● **WHAT YOU WILL DO**:
After locating the line that contains "[United Arab Emirates] (619, 1070)", transcribe exactly that line and each one after it until the data ends, skipping pictures.

● **DATASET RECORDS**:
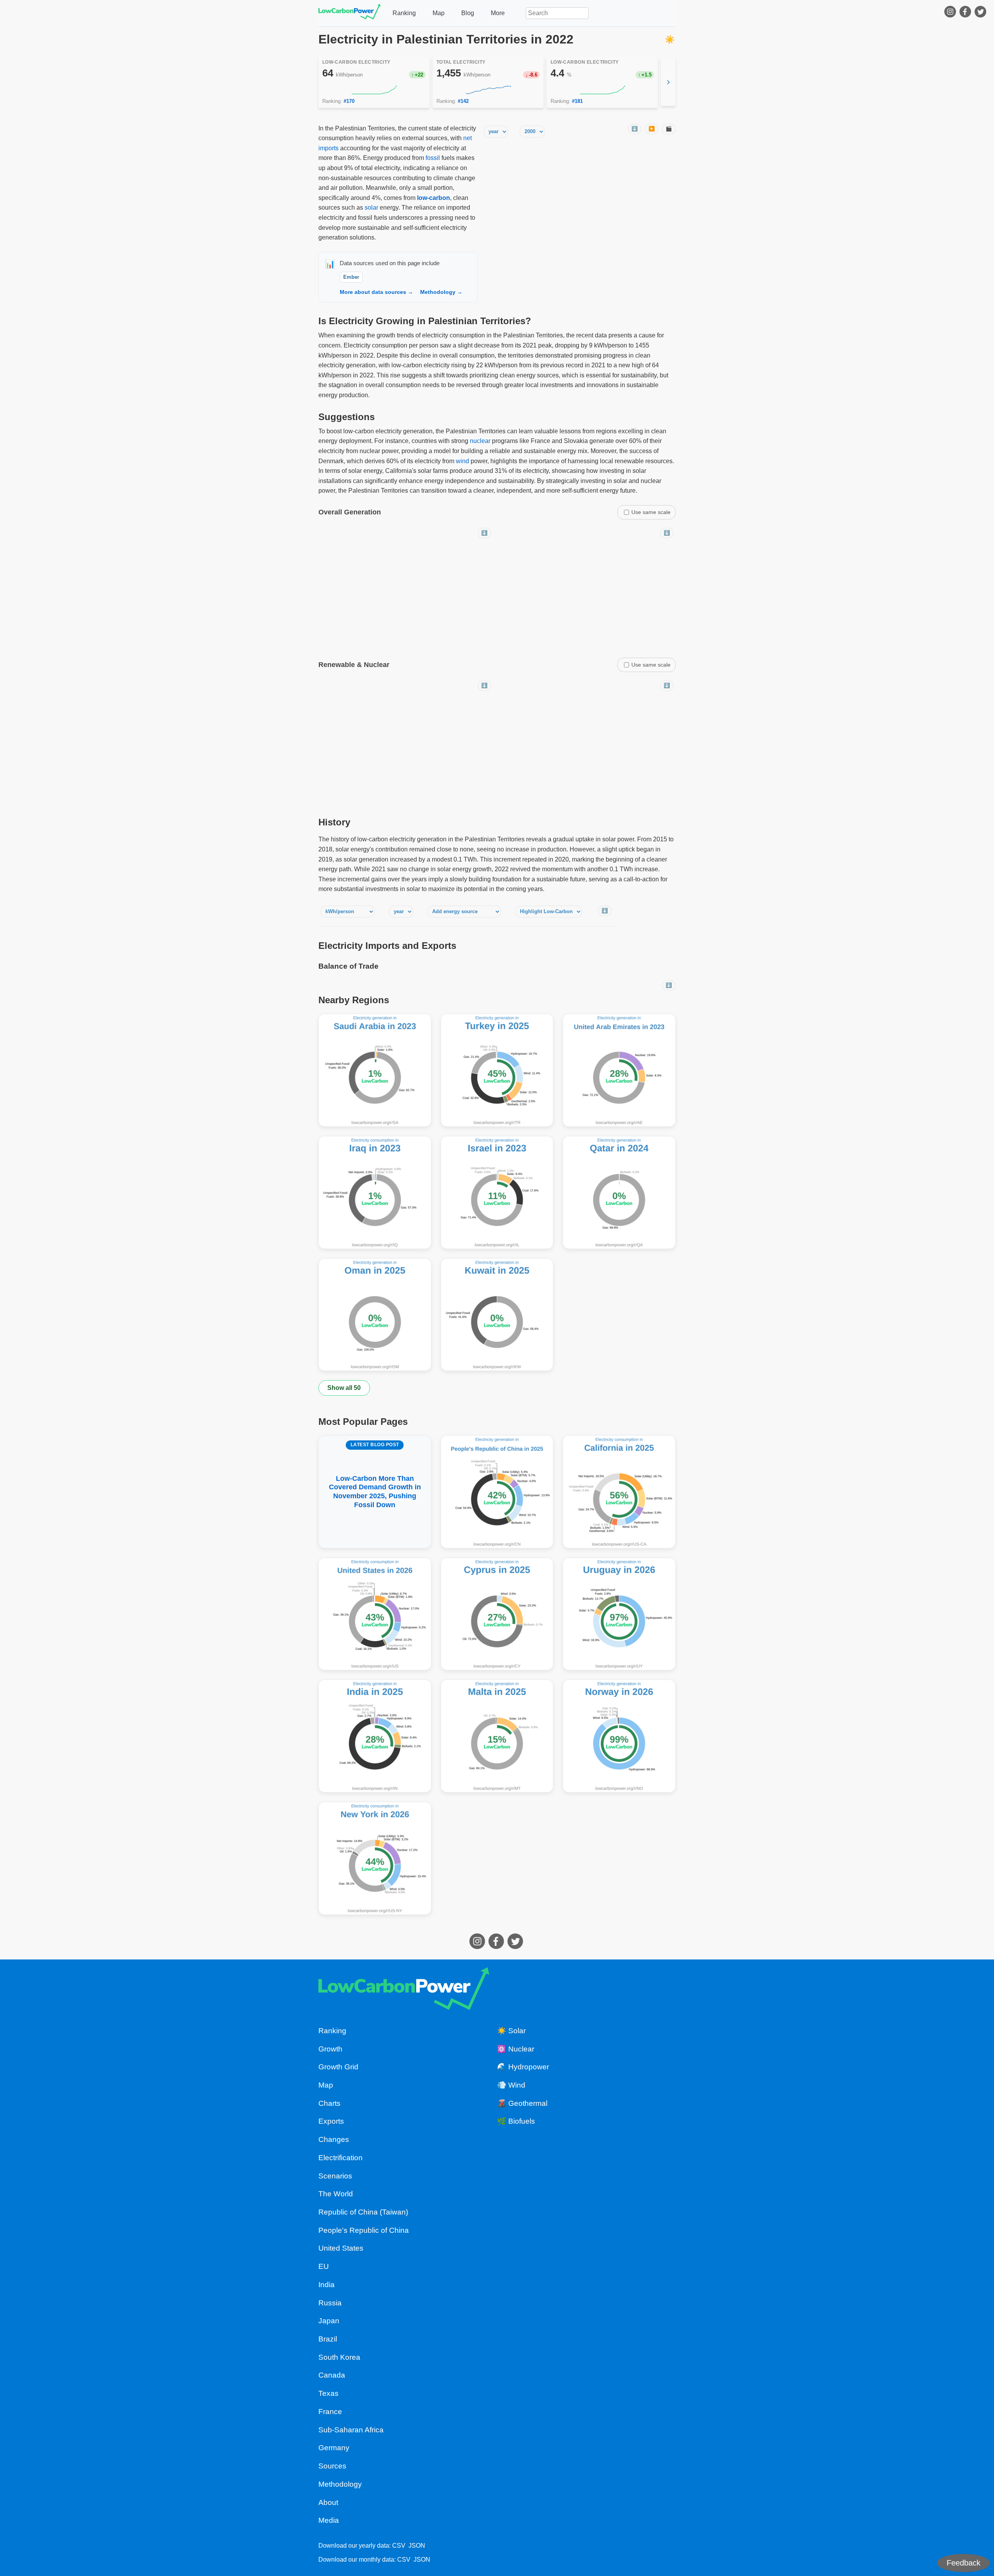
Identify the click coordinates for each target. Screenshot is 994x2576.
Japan (328, 2321)
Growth (330, 2049)
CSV (398, 2545)
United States (340, 2248)
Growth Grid (338, 2067)
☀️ (670, 39)
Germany (333, 2448)
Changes (333, 2139)
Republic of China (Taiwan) (363, 2212)
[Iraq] (374, 1192)
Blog (467, 13)
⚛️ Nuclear (515, 2049)
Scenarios (335, 2176)
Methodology (340, 2484)
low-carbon (433, 198)
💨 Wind (511, 2085)
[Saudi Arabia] (374, 1070)
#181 (577, 101)
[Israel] (497, 1192)
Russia (330, 2303)
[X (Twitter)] (981, 13)
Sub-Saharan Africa (351, 2430)
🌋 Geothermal (522, 2103)
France (330, 2412)
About (328, 2502)
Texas (328, 2393)
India (326, 2285)
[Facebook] (966, 13)
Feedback (963, 2563)
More (498, 13)
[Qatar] (619, 1192)
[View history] (374, 90)
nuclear (480, 441)
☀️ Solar (511, 2031)
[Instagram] (951, 13)
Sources (332, 2466)
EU (323, 2266)
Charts (329, 2103)
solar (371, 207)
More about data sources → (376, 292)
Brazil (327, 2339)
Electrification (340, 2158)
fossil (433, 158)
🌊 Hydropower (523, 2067)
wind (462, 461)
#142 (463, 101)
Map (439, 13)
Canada (331, 2375)
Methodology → (441, 292)
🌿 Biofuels (516, 2121)
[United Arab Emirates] (619, 1070)
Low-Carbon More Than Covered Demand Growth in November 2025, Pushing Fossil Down (375, 1475)
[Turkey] (497, 1070)
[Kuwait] (497, 1314)
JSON (416, 2545)
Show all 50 (344, 1387)
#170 (349, 101)
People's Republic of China (363, 2230)
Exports (331, 2121)
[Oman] (374, 1314)
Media (328, 2520)
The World (335, 2194)
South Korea (339, 2357)
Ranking (404, 13)
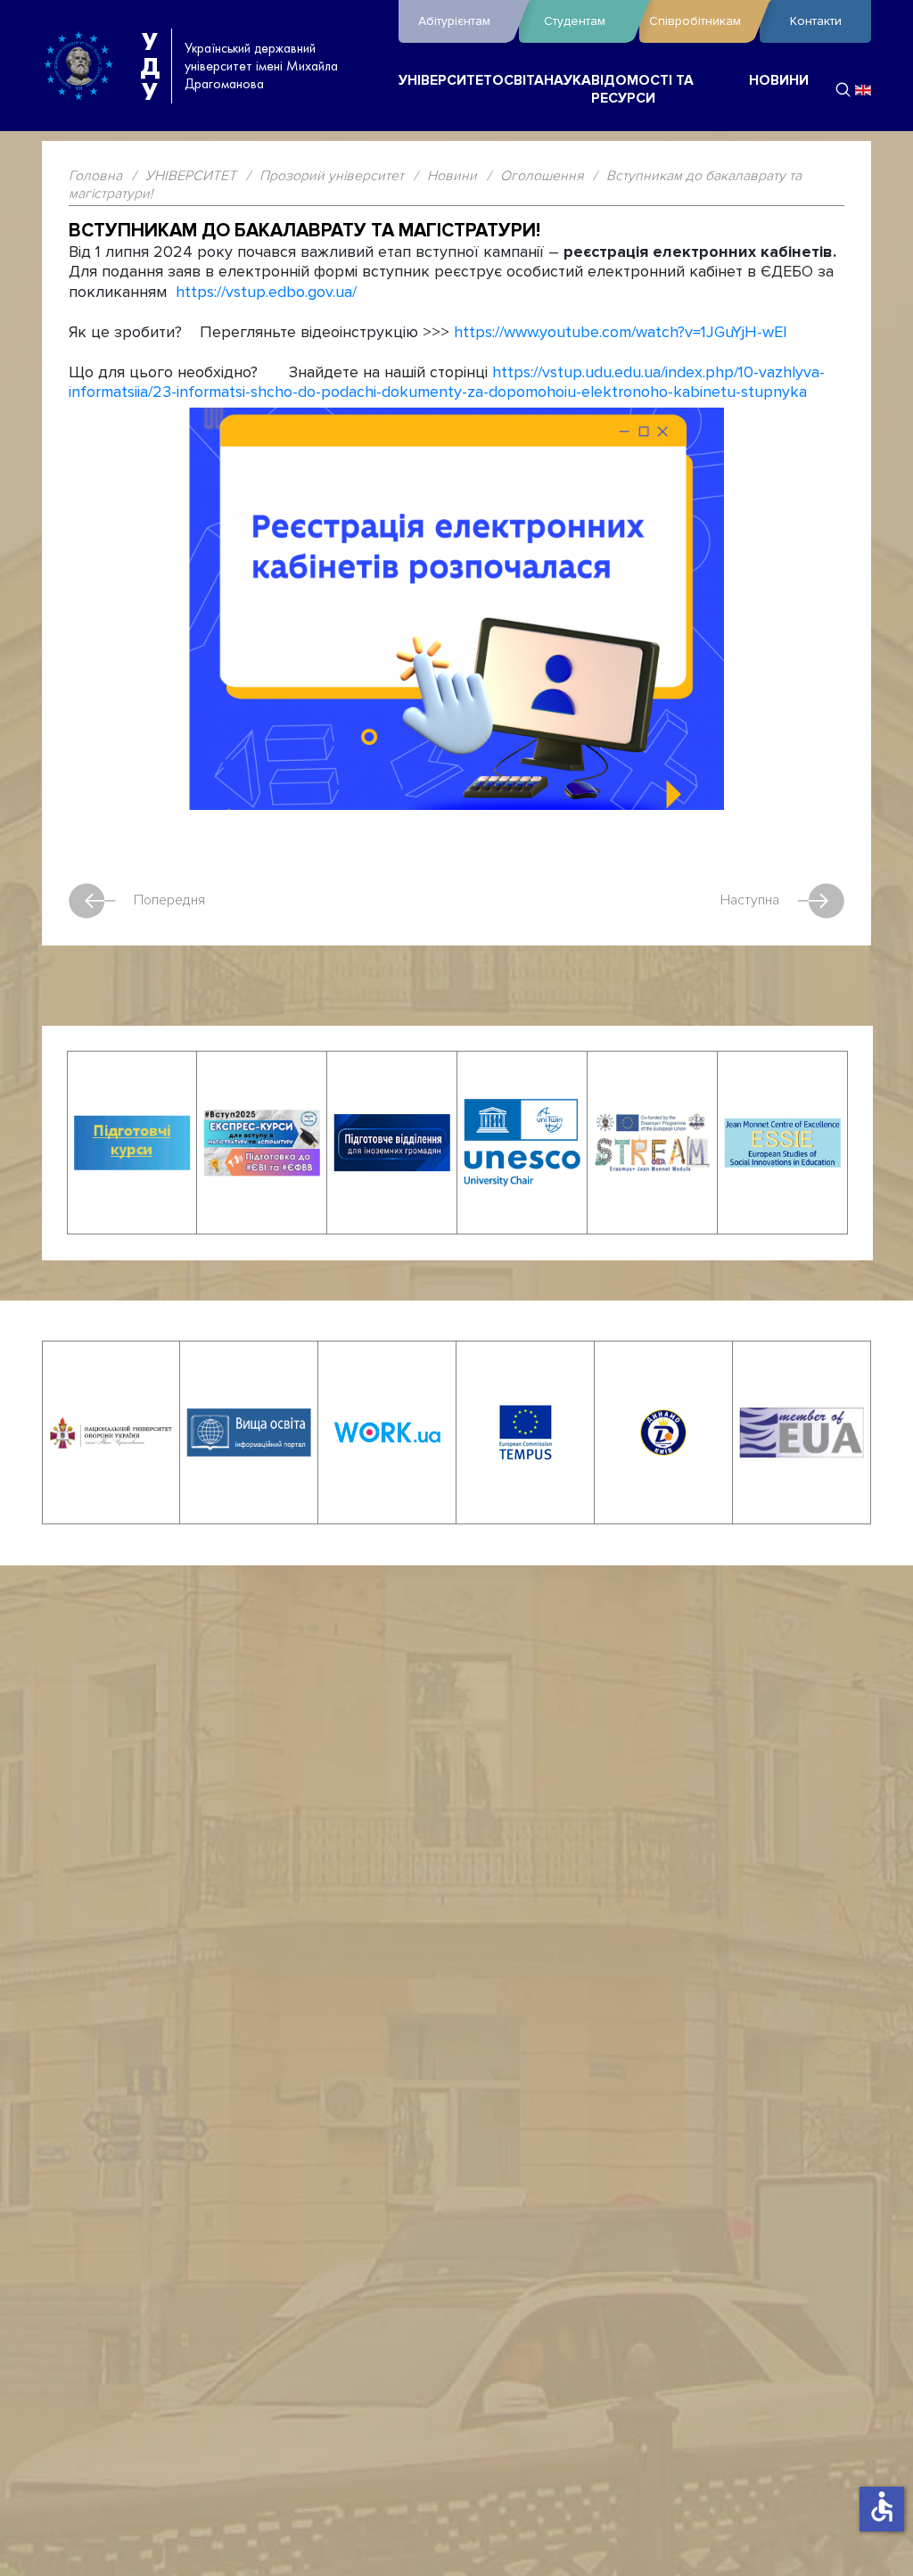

● **WRITTEN SOLUTION**:
[United Arab Emirates] (619, 1070)
Low-Carbon More Than Covered Demand Growth in November 2025, Pushing Fossil Down (375, 1475)
[Turkey] (497, 1070)
[Kuwait] (497, 1314)
JSON (416, 2545)
Show all 50 (344, 1387)
#170 (349, 101)
People's Republic of China (363, 2230)
Exports (331, 2121)
[Oman] (374, 1314)
Media (328, 2520)
The World (335, 2194)
South Korea (339, 2357)
Ranking (404, 13)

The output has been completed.